▸ TASK PROMPT
Provide the count of lines below that include the word "agent", without any accompanying remarks.

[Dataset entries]
╭──

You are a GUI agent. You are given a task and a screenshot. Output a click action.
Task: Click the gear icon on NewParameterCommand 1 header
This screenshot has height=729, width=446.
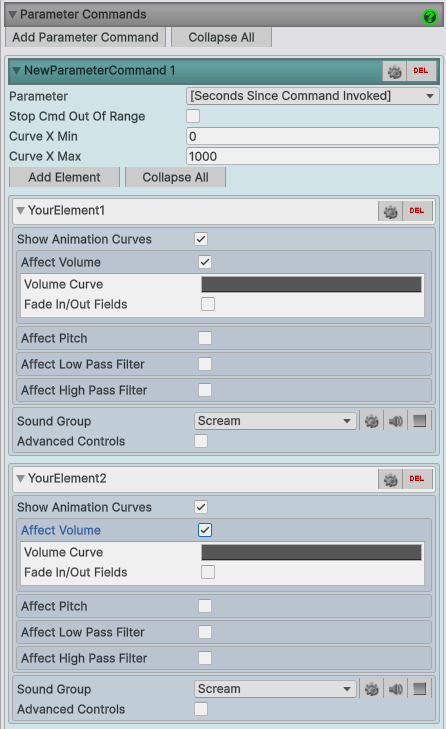tap(394, 71)
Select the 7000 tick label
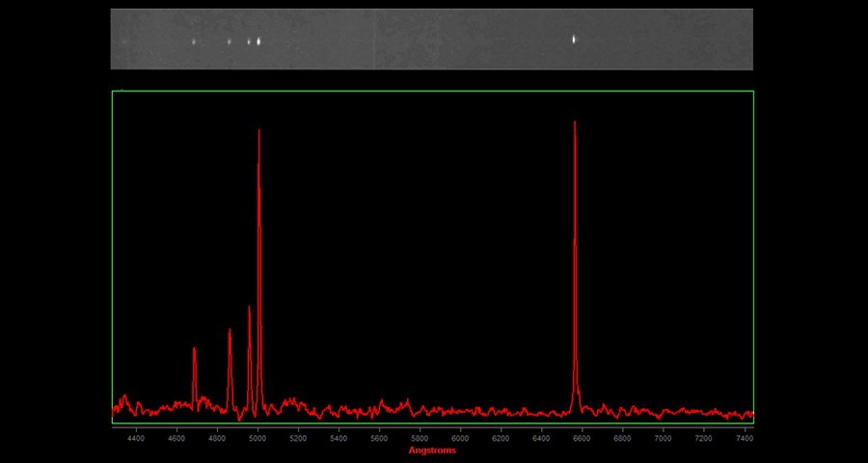This screenshot has height=463, width=868. pos(663,439)
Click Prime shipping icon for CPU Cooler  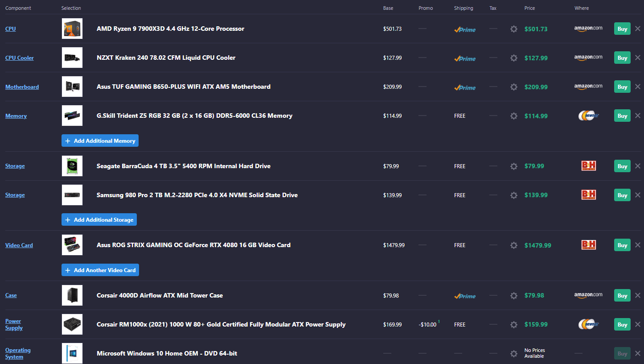click(465, 58)
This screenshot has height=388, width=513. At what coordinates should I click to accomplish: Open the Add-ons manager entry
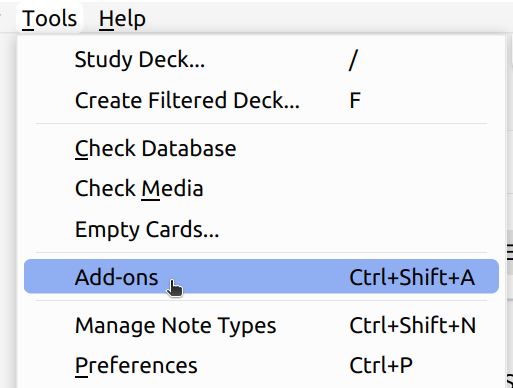(x=261, y=276)
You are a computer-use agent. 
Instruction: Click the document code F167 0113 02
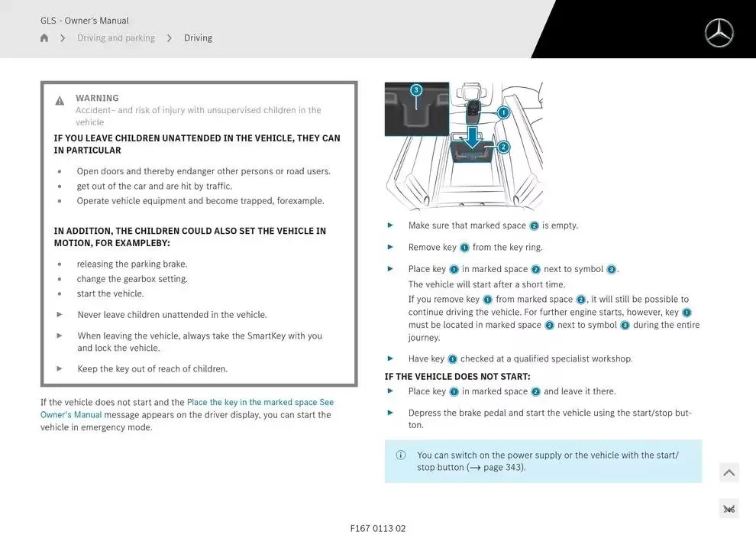378,528
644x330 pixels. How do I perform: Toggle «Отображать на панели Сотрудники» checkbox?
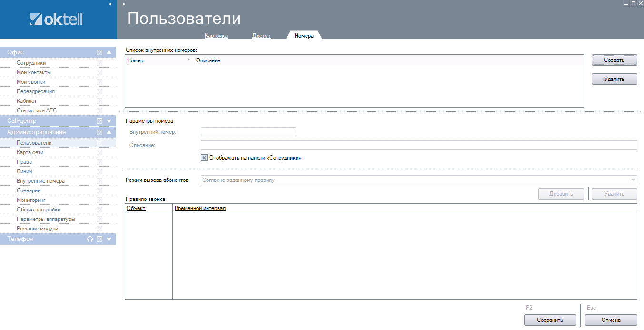pyautogui.click(x=204, y=158)
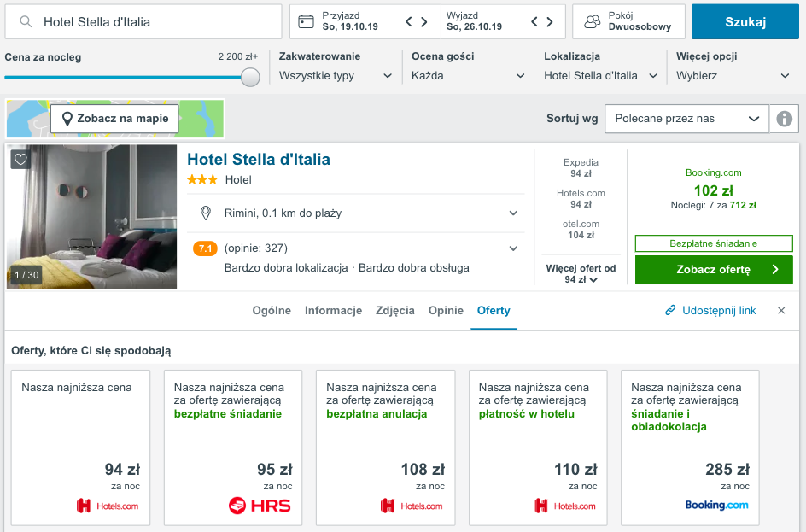Open the Ocena gości rating dropdown

[x=468, y=75]

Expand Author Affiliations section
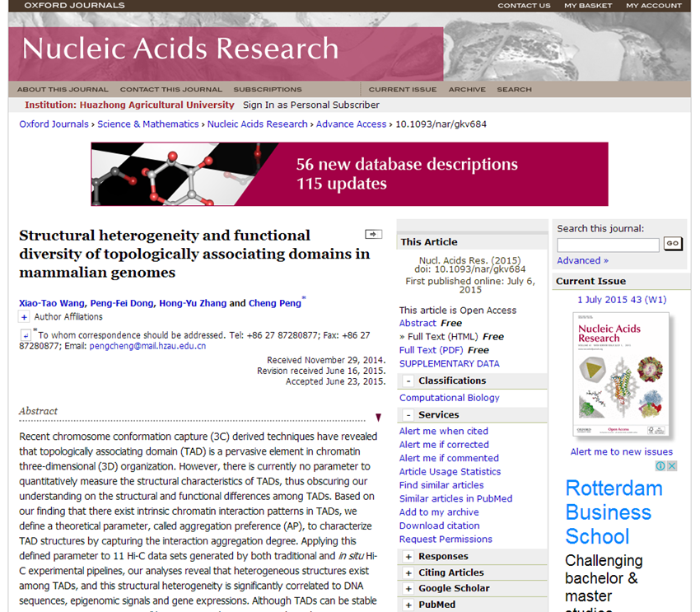click(24, 317)
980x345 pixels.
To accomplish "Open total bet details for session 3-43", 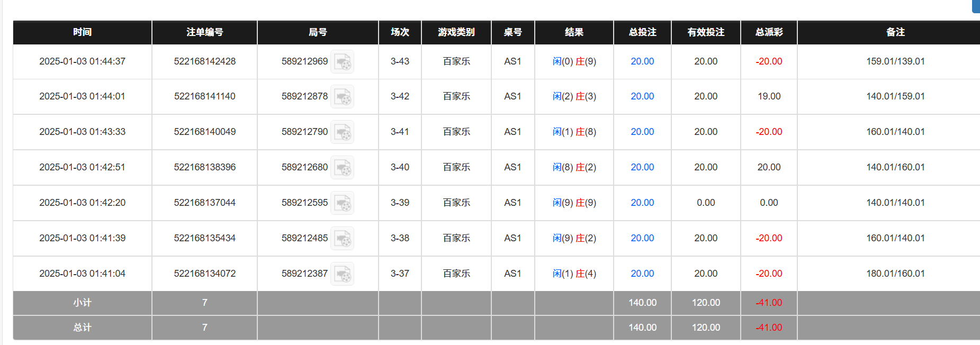I will (642, 61).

╰──

▸ SOLUTION TO THIS TASK
2